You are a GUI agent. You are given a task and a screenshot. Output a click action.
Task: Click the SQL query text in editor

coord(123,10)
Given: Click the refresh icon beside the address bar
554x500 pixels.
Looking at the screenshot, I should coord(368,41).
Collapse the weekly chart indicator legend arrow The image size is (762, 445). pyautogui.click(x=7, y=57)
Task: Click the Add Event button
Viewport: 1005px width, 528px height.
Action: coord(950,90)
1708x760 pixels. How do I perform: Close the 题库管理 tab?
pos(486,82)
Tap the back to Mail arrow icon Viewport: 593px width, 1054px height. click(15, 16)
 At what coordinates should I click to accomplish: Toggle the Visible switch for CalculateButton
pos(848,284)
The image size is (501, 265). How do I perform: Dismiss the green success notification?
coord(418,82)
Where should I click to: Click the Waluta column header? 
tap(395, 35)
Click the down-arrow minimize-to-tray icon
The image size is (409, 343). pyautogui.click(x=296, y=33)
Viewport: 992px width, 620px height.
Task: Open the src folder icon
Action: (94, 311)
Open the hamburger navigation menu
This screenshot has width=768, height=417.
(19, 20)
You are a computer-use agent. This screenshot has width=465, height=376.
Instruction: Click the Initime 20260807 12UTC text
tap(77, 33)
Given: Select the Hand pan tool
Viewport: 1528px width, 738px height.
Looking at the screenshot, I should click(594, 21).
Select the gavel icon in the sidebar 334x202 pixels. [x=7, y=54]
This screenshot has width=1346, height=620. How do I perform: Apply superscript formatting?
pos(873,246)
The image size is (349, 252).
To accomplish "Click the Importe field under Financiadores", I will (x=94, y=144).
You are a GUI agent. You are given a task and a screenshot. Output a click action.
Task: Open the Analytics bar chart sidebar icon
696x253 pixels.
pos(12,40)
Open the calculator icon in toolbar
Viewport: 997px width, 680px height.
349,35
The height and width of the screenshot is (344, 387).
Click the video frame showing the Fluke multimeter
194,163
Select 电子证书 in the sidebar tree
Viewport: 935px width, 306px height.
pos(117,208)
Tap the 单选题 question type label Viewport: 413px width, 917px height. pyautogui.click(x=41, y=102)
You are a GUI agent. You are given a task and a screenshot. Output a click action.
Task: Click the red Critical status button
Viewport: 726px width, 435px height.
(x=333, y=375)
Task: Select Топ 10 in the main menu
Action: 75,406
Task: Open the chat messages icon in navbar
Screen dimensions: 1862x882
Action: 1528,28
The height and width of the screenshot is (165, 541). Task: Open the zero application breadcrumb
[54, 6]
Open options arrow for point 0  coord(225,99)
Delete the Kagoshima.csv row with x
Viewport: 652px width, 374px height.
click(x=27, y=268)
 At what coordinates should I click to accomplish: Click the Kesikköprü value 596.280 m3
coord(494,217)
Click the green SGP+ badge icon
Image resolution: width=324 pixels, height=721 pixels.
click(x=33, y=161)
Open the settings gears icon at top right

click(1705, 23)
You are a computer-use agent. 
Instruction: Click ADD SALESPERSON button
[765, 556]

——————————

PROBLEM → List every line above containing the word "computer".

OUTPUT →
You are a computer-use agent. This screenshot has width=465, height=376.
You are a computer-use agent. 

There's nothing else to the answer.